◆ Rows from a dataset
--

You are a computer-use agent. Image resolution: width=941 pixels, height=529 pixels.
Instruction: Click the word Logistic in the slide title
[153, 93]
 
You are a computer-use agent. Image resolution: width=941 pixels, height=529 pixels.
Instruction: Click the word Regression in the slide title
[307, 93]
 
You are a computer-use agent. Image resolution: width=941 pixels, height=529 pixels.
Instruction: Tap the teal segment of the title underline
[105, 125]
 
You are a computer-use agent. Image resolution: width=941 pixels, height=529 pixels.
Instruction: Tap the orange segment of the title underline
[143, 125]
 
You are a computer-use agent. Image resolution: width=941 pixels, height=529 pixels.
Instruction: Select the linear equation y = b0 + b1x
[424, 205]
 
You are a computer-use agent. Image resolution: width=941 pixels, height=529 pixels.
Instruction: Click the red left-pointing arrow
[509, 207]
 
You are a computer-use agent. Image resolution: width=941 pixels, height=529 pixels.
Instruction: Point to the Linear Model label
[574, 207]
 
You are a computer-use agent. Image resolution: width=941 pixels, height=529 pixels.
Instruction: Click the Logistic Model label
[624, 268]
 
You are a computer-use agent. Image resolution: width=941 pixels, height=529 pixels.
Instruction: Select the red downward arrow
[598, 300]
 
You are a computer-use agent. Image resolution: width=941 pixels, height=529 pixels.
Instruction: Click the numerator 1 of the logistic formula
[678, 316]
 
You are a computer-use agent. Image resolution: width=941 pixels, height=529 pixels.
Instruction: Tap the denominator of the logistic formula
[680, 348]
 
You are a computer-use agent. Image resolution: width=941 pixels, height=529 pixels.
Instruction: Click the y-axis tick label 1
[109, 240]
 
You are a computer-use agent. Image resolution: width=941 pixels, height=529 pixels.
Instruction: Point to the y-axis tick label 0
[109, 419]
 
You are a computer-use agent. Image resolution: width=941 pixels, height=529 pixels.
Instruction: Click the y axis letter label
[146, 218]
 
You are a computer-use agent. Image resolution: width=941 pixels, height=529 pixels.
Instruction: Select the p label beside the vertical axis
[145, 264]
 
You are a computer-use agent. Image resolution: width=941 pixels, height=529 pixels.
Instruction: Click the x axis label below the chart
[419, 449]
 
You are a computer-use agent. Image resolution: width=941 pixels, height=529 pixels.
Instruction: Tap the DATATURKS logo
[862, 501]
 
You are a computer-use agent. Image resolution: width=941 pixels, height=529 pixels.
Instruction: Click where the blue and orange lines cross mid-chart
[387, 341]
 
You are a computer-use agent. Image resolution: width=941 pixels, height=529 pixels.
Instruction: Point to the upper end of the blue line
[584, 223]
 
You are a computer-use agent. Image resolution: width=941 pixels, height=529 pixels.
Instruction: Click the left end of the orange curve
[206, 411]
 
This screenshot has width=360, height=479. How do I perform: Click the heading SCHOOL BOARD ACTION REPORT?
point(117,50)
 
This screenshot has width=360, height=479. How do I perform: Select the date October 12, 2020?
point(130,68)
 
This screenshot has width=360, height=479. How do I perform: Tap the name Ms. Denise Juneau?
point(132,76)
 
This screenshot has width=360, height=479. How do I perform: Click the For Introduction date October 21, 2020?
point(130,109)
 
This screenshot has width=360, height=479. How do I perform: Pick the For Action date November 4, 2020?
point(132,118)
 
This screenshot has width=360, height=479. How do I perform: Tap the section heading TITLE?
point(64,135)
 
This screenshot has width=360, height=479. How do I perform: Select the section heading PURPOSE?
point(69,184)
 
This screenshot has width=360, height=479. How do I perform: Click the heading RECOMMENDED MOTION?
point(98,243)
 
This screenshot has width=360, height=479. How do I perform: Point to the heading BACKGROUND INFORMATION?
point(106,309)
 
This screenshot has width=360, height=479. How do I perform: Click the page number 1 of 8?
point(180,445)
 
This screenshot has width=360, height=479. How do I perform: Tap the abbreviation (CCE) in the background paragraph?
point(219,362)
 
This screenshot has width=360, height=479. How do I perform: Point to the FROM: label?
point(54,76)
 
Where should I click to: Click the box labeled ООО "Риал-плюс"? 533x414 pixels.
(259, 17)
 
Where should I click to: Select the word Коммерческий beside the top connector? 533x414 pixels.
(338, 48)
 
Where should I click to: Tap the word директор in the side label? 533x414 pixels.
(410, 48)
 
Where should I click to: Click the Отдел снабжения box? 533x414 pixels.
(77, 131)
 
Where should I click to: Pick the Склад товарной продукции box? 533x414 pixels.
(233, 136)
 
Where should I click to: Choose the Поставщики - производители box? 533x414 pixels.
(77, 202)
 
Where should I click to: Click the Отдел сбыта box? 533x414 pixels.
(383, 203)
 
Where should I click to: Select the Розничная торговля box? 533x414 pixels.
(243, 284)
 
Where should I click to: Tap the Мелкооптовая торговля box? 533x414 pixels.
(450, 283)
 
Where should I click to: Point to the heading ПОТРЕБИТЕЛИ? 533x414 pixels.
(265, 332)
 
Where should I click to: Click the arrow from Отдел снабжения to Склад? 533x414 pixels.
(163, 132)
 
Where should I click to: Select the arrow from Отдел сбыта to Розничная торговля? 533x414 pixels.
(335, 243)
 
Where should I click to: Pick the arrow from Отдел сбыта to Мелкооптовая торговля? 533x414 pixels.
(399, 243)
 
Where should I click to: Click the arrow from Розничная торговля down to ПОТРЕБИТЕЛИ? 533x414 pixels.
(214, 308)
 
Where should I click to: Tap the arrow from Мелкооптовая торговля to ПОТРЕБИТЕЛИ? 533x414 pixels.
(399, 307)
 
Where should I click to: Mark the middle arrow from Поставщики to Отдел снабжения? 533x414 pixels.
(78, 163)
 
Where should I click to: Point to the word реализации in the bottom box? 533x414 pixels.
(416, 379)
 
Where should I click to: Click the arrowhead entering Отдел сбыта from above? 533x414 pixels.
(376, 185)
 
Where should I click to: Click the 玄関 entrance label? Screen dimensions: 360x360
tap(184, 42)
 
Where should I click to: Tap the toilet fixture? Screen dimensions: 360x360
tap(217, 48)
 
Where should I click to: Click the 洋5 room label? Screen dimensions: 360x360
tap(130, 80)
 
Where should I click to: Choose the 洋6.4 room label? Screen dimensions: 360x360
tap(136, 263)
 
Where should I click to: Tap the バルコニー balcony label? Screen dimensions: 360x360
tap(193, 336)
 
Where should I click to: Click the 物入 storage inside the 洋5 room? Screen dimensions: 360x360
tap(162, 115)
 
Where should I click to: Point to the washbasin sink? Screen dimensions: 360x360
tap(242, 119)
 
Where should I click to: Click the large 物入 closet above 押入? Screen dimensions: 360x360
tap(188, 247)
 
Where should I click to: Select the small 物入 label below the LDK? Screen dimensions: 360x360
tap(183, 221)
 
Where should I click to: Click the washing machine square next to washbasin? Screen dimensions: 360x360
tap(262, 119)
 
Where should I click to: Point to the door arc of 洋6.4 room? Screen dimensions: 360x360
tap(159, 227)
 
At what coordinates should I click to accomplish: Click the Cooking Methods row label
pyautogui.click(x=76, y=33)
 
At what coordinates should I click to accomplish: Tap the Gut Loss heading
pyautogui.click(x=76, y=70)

--

◆ REQUIRED WORK
Convert every line of the rows above into a JSON list of strings, with one string per line and blank lines omitted.

◆ SOLUTION BELOW
[
  "You are a computer-use agent. Image resolution: width=941 pixels, height=529 pixels.",
  "Instruction: Click the word Logistic in the slide title",
  "[153, 93]",
  "You are a computer-use agent. Image resolution: width=941 pixels, height=529 pixels.",
  "Instruction: Click the word Regression in the slide title",
  "[307, 93]",
  "You are a computer-use agent. Image resolution: width=941 pixels, height=529 pixels.",
  "Instruction: Tap the teal segment of the title underline",
  "[105, 125]",
  "You are a computer-use agent. Image resolution: width=941 pixels, height=529 pixels.",
  "Instruction: Tap the orange segment of the title underline",
  "[143, 125]",
  "You are a computer-use agent. Image resolution: width=941 pixels, height=529 pixels.",
  "Instruction: Select the linear equation y = b0 + b1x",
  "[424, 205]",
  "You are a computer-use agent. Image resolution: width=941 pixels, height=529 pixels.",
  "Instruction: Click the red left-pointing arrow",
  "[509, 207]",
  "You are a computer-use agent. Image resolution: width=941 pixels, height=529 pixels.",
  "Instruction: Point to the Linear Model label",
  "[574, 207]",
  "You are a computer-use agent. Image resolution: width=941 pixels, height=529 pixels.",
  "Instruction: Click the Logistic Model label",
  "[624, 268]",
  "You are a computer-use agent. Image resolution: width=941 pixels, height=529 pixels.",
  "Instruction: Select the red downward arrow",
  "[598, 300]",
  "You are a computer-use agent. Image resolution: width=941 pixels, height=529 pixels.",
  "Instruction: Click the numerator 1 of the logistic formula",
  "[678, 316]",
  "You are a computer-use agent. Image resolution: width=941 pixels, height=529 pixels.",
  "Instruction: Tap the denominator of the logistic formula",
  "[680, 348]",
  "You are a computer-use agent. Image resolution: width=941 pixels, height=529 pixels.",
  "Instruction: Click the y-axis tick label 1",
  "[109, 240]",
  "You are a computer-use agent. Image resolution: width=941 pixels, height=529 pixels.",
  "Instruction: Point to the y-axis tick label 0",
  "[109, 419]",
  "You are a computer-use agent. Image resolution: width=941 pixels, height=529 pixels.",
  "Instruction: Click the y axis letter label",
  "[146, 218]",
  "You are a computer-use agent. Image resolution: width=941 pixels, height=529 pixels.",
  "Instruction: Select the p label beside the vertical axis",
  "[145, 264]",
  "You are a computer-use agent. Image resolution: width=941 pixels, height=529 pixels.",
  "Instruction: Click the x axis label below the chart",
  "[419, 449]",
  "You are a computer-use agent. Image resolution: width=941 pixels, height=529 pixels.",
  "Instruction: Tap the DATATURKS logo",
  "[862, 501]",
  "You are a computer-use agent. Image resolution: width=941 pixels, height=529 pixels.",
  "Instruction: Click where the blue and orange lines cross mid-chart",
  "[387, 341]",
  "You are a computer-use agent. Image resolution: width=941 pixels, height=529 pixels.",
  "Instruction: Point to the upper end of the blue line",
  "[584, 223]",
  "You are a computer-use agent. Image resolution: width=941 pixels, height=529 pixels.",
  "Instruction: Click the left end of the orange curve",
  "[206, 411]",
  "This screenshot has width=360, height=479. How do I perform: Click the heading SCHOOL BOARD ACTION REPORT?",
  "point(117,50)",
  "This screenshot has width=360, height=479. How do I perform: Select the date October 12, 2020?",
  "point(130,68)",
  "This screenshot has width=360, height=479. How do I perform: Tap the name Ms. Denise Juneau?",
  "point(132,76)",
  "This screenshot has width=360, height=479. How do I perform: Click the For Introduction date October 21, 2020?",
  "point(130,109)",
  "This screenshot has width=360, height=479. How do I perform: Pick the For Action date November 4, 2020?",
  "point(132,118)",
  "This screenshot has width=360, height=479. How do I perform: Tap the section heading TITLE?",
  "point(64,135)",
  "This screenshot has width=360, height=479. How do I perform: Select the section heading PURPOSE?",
  "point(69,184)",
  "This screenshot has width=360, height=479. How do I perform: Click the heading RECOMMENDED MOTION?",
  "point(98,243)",
  "This screenshot has width=360, height=479. How do I perform: Point to the heading BACKGROUND INFORMATION?",
  "point(106,309)",
  "This screenshot has width=360, height=479. How do I perform: Click the page number 1 of 8?",
  "point(180,445)",
  "This screenshot has width=360, height=479. How do I perform: Tap the abbreviation (CCE) in the background paragraph?",
  "point(219,362)",
  "This screenshot has width=360, height=479. How do I perform: Point to the FROM: label?",
  "point(54,76)",
  "Where should I click to: Click the box labeled ООО \"Риал-плюс\"? 533x414 pixels.",
  "(259, 17)",
  "Where should I click to: Select the word Коммерческий beside the top connector? 533x414 pixels.",
  "(338, 48)",
  "Where should I click to: Tap the word директор in the side label? 533x414 pixels.",
  "(410, 48)",
  "Where should I click to: Click the Отдел снабжения box? 533x414 pixels.",
  "(77, 131)",
  "Where should I click to: Pick the Склад товарной продукции box? 533x414 pixels.",
  "(233, 136)",
  "Where should I click to: Choose the Поставщики - производители box? 533x414 pixels.",
  "(77, 202)",
  "Where should I click to: Click the Отдел сбыта box? 533x414 pixels.",
  "(383, 203)",
  "Where should I click to: Select the Розничная торговля box? 533x414 pixels.",
  "(243, 284)",
  "Where should I click to: Tap the Мелкооптовая торговля box? 533x414 pixels.",
  "(450, 283)",
  "Where should I click to: Point to the heading ПОТРЕБИТЕЛИ? 533x414 pixels.",
  "(265, 332)",
  "Where should I click to: Click the arrow from Отдел снабжения to Склад? 533x414 pixels.",
  "(163, 132)",
  "Where should I click to: Select the arrow from Отдел сбыта to Розничная торговля? 533x414 pixels.",
  "(335, 243)",
  "Where should I click to: Pick the arrow from Отдел сбыта to Мелкооптовая торговля? 533x414 pixels.",
  "(399, 243)",
  "Where should I click to: Click the arrow from Розничная торговля down to ПОТРЕБИТЕЛИ? 533x414 pixels.",
  "(214, 308)",
  "Where should I click to: Tap the arrow from Мелкооптовая торговля to ПОТРЕБИТЕЛИ? 533x414 pixels.",
  "(399, 307)",
  "Where should I click to: Mark the middle arrow from Поставщики to Отдел снабжения? 533x414 pixels.",
  "(78, 163)",
  "Where should I click to: Point to the word реализации in the bottom box? 533x414 pixels.",
  "(416, 379)",
  "Where should I click to: Click the arrowhead entering Отдел сбыта from above? 533x414 pixels.",
  "(376, 185)",
  "Where should I click to: Click the 玄関 entrance label? Screen dimensions: 360x360",
  "tap(184, 42)",
  "Where should I click to: Tap the toilet fixture? Screen dimensions: 360x360",
  "tap(217, 48)",
  "Where should I click to: Click the 洋5 room label? Screen dimensions: 360x360",
  "tap(130, 80)",
  "Where should I click to: Choose the 洋6.4 room label? Screen dimensions: 360x360",
  "tap(136, 263)",
  "Where should I click to: Tap the バルコニー balcony label? Screen dimensions: 360x360",
  "tap(193, 336)",
  "Where should I click to: Click the 物入 storage inside the 洋5 room? Screen dimensions: 360x360",
  "tap(162, 115)",
  "Where should I click to: Point to the washbasin sink? Screen dimensions: 360x360",
  "tap(242, 119)",
  "Where should I click to: Click the large 物入 closet above 押入? Screen dimensions: 360x360",
  "tap(188, 247)",
  "Where should I click to: Select the small 物入 label below the LDK? Screen dimensions: 360x360",
  "tap(183, 221)",
  "Where should I click to: Click the washing machine square next to washbasin? Screen dimensions: 360x360",
  "tap(262, 119)",
  "Where should I click to: Point to the door arc of 洋6.4 room? Screen dimensions: 360x360",
  "tap(159, 227)",
  "At what coordinates should I click to accomplish: Click the Cooking Methods row label",
  "pyautogui.click(x=76, y=33)",
  "At what coordinates should I click to accomplish: Tap the Gut Loss heading",
  "pyautogui.click(x=76, y=70)"
]